Janisse Ray (no book)As part of the Woodrow Wilson Visiting Fellows program at Stetson University, American writer, poet, naturalist and activist Janisse Ray will speak at Stetson about the international campaign, Food Day, and will read from her book, Seed Underground: A Growing Revolution to Save Food. Open to the public, free of charge, Ray’s lecture is at 7 p.m., Thursday, Oct. 24, in the Gillespie Museum, located at 234 E. Michigan Ave., on the south end of Stetson’s DeLand campus.

The Oct. 24 public lecture is part of an intensive week-long visit at Stetson, from Oct. 21-25, in which Ray will interact with Stetson students and faculty and the community as a whole.
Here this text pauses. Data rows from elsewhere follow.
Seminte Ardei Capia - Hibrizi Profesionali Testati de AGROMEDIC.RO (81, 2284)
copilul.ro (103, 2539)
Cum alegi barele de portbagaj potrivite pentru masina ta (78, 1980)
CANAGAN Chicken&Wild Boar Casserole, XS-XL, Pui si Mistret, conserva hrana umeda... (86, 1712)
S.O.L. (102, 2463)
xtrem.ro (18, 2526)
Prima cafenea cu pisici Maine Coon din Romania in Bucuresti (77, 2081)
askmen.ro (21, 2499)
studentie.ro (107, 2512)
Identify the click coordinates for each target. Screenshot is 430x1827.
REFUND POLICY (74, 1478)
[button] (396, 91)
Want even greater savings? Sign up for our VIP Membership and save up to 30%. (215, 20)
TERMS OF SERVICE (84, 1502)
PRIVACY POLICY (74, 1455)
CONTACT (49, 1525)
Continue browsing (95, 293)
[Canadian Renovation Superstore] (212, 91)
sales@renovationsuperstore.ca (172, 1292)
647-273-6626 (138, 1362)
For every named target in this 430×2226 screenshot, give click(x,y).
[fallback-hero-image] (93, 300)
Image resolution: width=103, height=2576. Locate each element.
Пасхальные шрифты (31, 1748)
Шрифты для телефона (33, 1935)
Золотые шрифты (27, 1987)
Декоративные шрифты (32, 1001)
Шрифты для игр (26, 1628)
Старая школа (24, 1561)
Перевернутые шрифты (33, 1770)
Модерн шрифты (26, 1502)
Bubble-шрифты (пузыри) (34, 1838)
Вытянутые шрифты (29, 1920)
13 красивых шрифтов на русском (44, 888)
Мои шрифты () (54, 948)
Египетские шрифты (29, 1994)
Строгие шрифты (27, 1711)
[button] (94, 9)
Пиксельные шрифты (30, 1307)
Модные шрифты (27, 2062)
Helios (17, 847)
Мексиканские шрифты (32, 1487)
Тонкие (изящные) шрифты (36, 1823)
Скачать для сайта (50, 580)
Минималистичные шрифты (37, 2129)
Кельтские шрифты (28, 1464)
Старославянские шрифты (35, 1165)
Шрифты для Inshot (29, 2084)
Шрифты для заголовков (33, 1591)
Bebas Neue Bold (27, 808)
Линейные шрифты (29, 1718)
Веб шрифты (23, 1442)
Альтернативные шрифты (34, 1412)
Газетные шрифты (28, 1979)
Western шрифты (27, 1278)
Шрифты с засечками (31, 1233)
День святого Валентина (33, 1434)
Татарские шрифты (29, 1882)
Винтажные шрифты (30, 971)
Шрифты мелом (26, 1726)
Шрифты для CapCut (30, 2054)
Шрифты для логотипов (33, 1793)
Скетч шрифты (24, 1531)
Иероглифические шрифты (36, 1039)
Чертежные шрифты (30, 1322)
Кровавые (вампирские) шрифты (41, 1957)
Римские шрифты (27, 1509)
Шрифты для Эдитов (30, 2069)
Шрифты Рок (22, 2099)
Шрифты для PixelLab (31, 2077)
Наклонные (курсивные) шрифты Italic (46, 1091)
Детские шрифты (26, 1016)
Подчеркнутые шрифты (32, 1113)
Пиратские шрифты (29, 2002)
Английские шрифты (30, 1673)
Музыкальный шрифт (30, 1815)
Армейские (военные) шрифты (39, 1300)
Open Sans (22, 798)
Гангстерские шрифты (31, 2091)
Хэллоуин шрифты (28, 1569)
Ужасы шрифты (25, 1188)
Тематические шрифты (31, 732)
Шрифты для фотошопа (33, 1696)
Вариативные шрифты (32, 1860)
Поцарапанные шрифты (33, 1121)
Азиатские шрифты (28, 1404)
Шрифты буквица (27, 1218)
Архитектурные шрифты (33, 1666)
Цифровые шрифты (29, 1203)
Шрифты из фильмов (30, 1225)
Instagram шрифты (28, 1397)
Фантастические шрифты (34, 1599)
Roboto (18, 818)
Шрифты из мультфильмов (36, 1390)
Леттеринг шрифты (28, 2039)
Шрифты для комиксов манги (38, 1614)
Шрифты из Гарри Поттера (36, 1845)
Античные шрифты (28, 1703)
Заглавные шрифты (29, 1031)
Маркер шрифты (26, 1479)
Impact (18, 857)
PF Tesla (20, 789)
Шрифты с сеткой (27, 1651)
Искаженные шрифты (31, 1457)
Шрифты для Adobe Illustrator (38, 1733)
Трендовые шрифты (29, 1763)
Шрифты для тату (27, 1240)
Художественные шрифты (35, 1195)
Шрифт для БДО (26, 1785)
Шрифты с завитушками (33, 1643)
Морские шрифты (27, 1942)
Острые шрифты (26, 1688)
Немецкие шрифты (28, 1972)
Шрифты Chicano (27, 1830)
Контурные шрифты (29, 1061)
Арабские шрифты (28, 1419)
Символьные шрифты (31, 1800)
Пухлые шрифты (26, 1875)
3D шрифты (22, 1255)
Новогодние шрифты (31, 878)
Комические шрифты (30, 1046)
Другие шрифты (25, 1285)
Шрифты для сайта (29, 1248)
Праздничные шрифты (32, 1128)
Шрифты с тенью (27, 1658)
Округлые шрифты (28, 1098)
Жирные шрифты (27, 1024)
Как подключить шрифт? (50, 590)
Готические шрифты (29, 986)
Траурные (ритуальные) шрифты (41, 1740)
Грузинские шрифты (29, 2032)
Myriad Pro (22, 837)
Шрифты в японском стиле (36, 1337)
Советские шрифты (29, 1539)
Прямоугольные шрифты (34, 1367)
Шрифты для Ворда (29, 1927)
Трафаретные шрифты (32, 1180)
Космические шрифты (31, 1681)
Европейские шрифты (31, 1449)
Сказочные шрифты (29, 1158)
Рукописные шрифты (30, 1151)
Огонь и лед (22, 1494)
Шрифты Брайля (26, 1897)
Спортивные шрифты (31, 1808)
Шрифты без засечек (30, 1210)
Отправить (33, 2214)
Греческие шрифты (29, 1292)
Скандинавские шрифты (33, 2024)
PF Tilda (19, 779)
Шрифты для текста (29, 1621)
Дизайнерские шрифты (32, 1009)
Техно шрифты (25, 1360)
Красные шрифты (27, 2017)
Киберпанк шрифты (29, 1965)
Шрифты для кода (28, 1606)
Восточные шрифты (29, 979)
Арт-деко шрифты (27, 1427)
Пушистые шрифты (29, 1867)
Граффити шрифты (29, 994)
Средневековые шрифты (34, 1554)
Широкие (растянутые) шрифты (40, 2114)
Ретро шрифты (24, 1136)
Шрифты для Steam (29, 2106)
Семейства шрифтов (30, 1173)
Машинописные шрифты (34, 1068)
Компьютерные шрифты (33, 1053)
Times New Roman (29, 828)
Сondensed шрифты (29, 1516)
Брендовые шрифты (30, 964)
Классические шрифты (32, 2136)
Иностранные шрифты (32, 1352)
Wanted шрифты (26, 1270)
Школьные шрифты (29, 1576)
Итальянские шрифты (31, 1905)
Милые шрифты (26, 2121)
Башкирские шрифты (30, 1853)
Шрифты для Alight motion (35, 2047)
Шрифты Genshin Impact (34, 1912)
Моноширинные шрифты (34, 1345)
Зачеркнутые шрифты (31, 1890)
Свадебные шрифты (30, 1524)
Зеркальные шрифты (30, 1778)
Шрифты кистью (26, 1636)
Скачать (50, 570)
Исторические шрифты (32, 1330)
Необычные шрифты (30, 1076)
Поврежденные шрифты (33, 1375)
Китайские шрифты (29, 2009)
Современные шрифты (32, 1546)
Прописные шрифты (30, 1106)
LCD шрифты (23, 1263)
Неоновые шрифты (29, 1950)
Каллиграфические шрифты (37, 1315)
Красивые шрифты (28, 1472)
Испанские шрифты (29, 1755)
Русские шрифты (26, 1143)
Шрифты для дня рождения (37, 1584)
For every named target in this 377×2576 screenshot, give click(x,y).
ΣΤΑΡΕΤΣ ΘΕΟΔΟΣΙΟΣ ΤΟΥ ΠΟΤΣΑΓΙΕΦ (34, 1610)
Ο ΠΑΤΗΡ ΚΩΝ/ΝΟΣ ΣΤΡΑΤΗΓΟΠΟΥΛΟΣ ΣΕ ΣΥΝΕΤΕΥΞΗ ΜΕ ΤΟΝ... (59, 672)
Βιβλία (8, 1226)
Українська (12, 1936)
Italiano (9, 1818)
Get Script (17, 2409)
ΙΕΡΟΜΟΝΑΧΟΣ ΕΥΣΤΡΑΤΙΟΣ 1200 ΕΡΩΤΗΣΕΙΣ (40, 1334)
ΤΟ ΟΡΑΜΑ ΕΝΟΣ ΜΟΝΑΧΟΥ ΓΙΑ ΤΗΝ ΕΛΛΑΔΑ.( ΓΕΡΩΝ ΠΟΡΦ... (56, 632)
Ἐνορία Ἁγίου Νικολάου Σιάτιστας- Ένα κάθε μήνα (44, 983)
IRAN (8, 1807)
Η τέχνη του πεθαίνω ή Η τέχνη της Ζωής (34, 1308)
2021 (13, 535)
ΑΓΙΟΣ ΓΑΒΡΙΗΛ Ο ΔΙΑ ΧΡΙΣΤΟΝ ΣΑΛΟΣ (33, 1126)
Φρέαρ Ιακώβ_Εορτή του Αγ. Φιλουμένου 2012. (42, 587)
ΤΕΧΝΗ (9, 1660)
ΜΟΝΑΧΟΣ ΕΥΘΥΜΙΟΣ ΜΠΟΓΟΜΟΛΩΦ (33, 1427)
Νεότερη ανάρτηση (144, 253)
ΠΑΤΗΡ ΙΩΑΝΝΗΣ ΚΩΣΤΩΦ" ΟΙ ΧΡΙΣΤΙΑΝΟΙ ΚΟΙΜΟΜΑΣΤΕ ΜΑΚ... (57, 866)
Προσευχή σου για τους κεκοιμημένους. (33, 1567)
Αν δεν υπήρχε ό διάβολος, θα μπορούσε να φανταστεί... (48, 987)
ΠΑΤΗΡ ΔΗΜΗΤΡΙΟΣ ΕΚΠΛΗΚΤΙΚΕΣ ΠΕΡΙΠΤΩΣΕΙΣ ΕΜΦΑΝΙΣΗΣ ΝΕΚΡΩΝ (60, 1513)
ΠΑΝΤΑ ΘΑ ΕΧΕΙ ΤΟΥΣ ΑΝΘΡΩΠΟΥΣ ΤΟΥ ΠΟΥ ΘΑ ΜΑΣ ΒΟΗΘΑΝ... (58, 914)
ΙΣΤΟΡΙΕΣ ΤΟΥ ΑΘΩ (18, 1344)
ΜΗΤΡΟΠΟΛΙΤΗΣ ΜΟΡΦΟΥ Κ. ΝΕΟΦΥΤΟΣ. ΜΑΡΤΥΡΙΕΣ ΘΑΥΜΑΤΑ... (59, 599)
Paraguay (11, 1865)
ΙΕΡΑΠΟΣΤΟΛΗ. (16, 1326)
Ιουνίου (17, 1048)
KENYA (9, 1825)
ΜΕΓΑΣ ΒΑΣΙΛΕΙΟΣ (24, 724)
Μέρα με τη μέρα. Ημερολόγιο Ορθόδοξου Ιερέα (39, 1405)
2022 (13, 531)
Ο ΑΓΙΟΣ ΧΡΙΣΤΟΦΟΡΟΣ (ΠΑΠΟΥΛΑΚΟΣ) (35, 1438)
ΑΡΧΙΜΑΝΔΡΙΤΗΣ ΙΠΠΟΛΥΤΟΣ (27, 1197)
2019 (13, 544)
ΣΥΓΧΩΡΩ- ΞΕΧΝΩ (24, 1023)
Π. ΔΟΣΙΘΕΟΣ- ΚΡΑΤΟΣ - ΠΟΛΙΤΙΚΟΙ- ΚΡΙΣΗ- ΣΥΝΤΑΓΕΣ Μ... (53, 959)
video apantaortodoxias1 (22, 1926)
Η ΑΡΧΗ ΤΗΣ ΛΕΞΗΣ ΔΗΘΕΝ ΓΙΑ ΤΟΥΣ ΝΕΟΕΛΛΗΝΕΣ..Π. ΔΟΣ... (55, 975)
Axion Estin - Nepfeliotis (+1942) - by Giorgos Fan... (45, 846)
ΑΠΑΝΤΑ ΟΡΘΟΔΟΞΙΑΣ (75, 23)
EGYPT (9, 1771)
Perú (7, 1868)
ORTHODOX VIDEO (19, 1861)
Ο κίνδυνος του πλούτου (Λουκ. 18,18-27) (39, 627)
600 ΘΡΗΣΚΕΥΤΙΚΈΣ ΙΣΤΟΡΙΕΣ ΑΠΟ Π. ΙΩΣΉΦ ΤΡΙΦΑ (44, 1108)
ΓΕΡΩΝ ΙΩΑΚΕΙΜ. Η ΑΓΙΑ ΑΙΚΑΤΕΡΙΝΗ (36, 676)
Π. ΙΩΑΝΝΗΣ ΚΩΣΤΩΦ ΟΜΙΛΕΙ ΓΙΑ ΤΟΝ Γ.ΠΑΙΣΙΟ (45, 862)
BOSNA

Ray is a leading advocate of Food Day, the grass-roots campaign that has become an international initiative to produce better food policies and celebrate healthful and affordably produced food.

For 35 years the Woodrow Wilson Visiting Fellows (WWVF) program has brought prominent artists, business leaders, diplomats, and other nonacademic professionals to various campuses in the United States.

“Ray will spend a week with our faculty and students, teaching us how to be writers, how to think through thick and complex problems that have no easy answers, and how to apply the results of our intellectual labors to change the world for the better,” explained WWVF program coordinator Michael Denner, Ph.D., who is also associate professor of modern language and literatures at Stetson, with a focus in Russian studies.

Denner has helped bring other fellows to Stetson in the past, such as Nobel Prize winning journalist David Shipler and career diplomat Ken Yalowitz.

Janisse Ray is the author of five books of literary nonfiction and a collection of nature poetry. She holds an M.F.A. from the University of Montana and in 2007 was awarded an honorary doctorate from Unity College in Maine. She’s on the faculty of Chatham University’s low-residency M.F.A. program and will be teaching Spring 2014 at the University of Montana as the William Kittredge Distinguished Visiting Writer.

“Ray will make Stetson her home. She’ll work closely with faculty, students, and staff: visiting classes to discuss everything from creative writing to grass-roots activism to sustainable food networks. It’s not one way,” Denner said. “Our faculty and students will show her central Florida, teaching her about our own corner of the world. Her visit attests to Stetson’s commitment to integrate our intellectual, scholarly life of the mind with practical application of our core values.”

In addition to the public lecture scheduled for Oct. 24, a lecture/discussion titled ‘What I Mean When I Say Sustainable” will be held at 6 p.m., Wednesday, Oct. 23, in the Stetson Room, second floor of the Carlton Union Building, 131 E. Minnesota Ave. This lecture is also open to the public, free of charge.